▶ Excerpted passage:
March 20, 2008

The Slow, Inevitable Collapse of the Narcissists' Tautology

[Updated below.]

Via Calculated Risk (which you should make regular reading, if you wish to keep apprised of the details of the ongoing economic unraveling), I see that the spreading financial gloom has touched even the Empire of Coffee:
Starbucks Corp. Chief Executive Officer Howard Schultz said the U.S. economy is in a "tailspin" and the coffee-shop chain will offer discounts and new drinks to lure back customers.


"You have an economy that really is in a tailspin, and many would say the consumer is in a recession," Schultz told more than 6,000 shareholders at the company's annual meeting in Seattle. "We are dealing with things that we haven't seen before in terms of how people are responding to how tough it is."

Schultz, who built the Seattle-based coffee chain into a corporation with almost 16,000 cafes, is counting on new styles of coffee and a slowdown in store openings to halt two quarters of customer declines. First-quarter revenue rose 17 percent, the smallest gain in two years, as consumers cut spending and McDonald's Corp. promoted lattes and cappuccinos.


Starbucks fell 74 cents, or 4.1 percent, to $17.50 at 4 p.m. New York time in Nasdaq Stock Market composite trading. The stock is trading near its lowest level in more than four years and is worth half what it was at the beginning of 2007.

Starbucks reported its first quarterly drop in U.S. customer visits last year. U.S. consumers have tightened spending amid rising gasoline prices and the deepest housing slump in a quarter century.

"We began to see a slowdown in traffic that we believed was economy-driven," Schultz said today. "As we look at the balance of calendar '08, I don't see any reason to believe that we're going to see a change."
Unsurprisingly, the bad news continues to affect the Empire of Cars:
The Big Three U.S. auto makers are preparing cost cuts and other belt-tightening measures in case a slumping U.S. economy hurts sales more than expected.

General Motors Corp. has pushed some capital expenses from the first quarter to later in the year to make sure it has enough cash if the downturn in the U.S. market worsens, the company's chief financial officer said yesterday.

Separately, Ford Motor Co. executives said the auto maker is considering options to cut costs further to reach its goal of becoming profitable by 2009.

Chrysler LLC, meanwhile, said it completed previously planned moves that will lower production at several plants in anticipation of weak sales this year.

Speaking to reporters at the New York auto show, Chrysler Chief Executive Robert Nardelli acknowledged Chrysler isn't yet generating positive cash flow. He also said that the company planned "aggressively conservative" production cuts so it would be able to deal with a down year and that it didn't assume auto sales would rebound in the second half of the year.

▶ Data:
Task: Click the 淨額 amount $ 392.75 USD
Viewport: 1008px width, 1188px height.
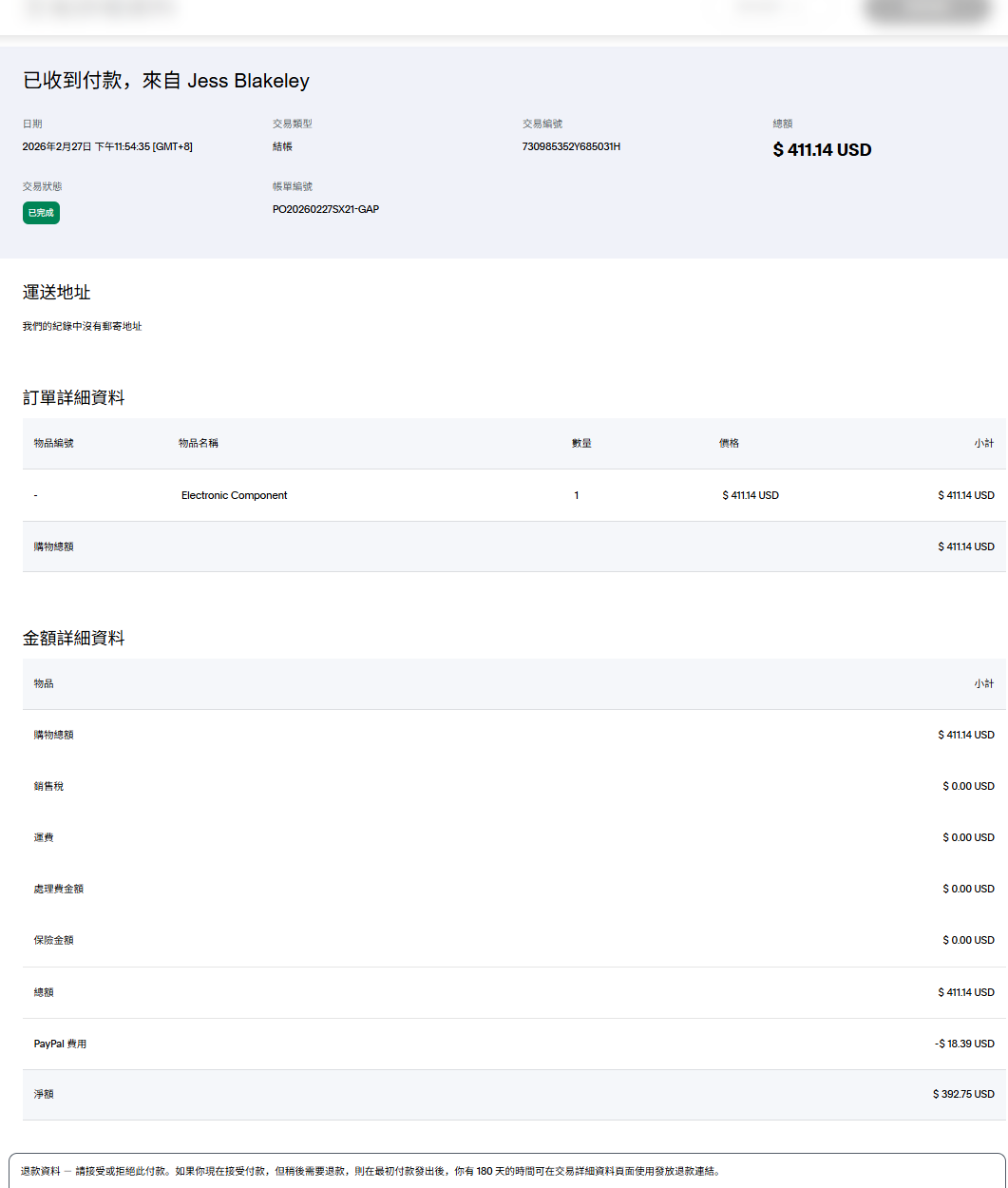Action: 963,1094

▶ Exercise task: According to the post on the economic slowdown, why did General Motors move some capital expenses from the first quarter to later in the year? Answer in one to three sentences. The lines are separate material with no connection to the post.

▶ Answer to the task: General Motors pushed those capital expenses to later in the year to make sure it had enough cash if the downturn in the U.S. market worsened. The company's chief financial officer gave this reason.